An Azure service that provides access to OpenAI’s GPT-3 models with enterprise capabilities.
Could not finish the message because max_tokens or model output limit was reached.
Starting around midnight Central Time on February 23, 2025, we began experiencing intermittent 400 errors for requests to GPT-5 across all US regions where we are deployed. The error rate increased throughout the day, peaked mid-afternoon, and then subsided around 6:00 PM CT without any changes on our end. We have seen a few brief spikes since then, but none as large or sustained as the initial incident. Here's the error message we saw:
Could not finish the message because max_tokens or model output limit was reached.
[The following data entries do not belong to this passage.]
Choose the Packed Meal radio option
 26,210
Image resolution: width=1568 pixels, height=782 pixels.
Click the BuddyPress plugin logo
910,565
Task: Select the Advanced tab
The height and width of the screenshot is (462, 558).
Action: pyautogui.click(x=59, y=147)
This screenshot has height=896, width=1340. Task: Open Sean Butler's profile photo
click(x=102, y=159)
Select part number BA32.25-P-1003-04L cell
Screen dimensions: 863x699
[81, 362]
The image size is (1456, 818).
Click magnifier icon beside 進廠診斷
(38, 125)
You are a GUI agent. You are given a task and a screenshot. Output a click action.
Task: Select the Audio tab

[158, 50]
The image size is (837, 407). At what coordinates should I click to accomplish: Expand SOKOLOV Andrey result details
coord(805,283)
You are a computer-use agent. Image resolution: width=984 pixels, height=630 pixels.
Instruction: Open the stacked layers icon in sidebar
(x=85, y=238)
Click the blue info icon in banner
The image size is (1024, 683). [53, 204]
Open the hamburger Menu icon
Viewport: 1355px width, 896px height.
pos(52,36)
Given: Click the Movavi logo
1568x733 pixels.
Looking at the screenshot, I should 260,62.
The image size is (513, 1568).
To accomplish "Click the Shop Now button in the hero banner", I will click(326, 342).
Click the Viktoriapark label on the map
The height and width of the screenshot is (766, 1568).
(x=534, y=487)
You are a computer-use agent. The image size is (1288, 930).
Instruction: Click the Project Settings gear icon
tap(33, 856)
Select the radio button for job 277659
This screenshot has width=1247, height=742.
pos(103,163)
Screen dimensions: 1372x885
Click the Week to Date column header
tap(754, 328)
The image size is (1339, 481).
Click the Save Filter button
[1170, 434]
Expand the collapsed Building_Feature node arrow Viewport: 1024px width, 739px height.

Please try again with a higher max_tokens.
This was unexpected because:
- Our prompts are relatively small. Total token consumption for affected requests was approximately 12k tokens, well within the model's context window limit.
- We do not explicitly set the
max_tokensparameter in our requests, so we are relying on the model default. - Retries on failed requests would typically succeed after a few attempts, suggesting this was not a consistent input or configuration issue.
- The errors resolved on their own without any changes to our code or configuration.
Our questions for the Microsoft team:
- What caused this behavior, and was there a known incident or platform issue on February 23?
- Should we expect similar occurrences in the future?
Also note we did try setting max_completion_tokens on our requests to the largest value for GPT-5 (128,000) and this seemed to have no impact on the error rate.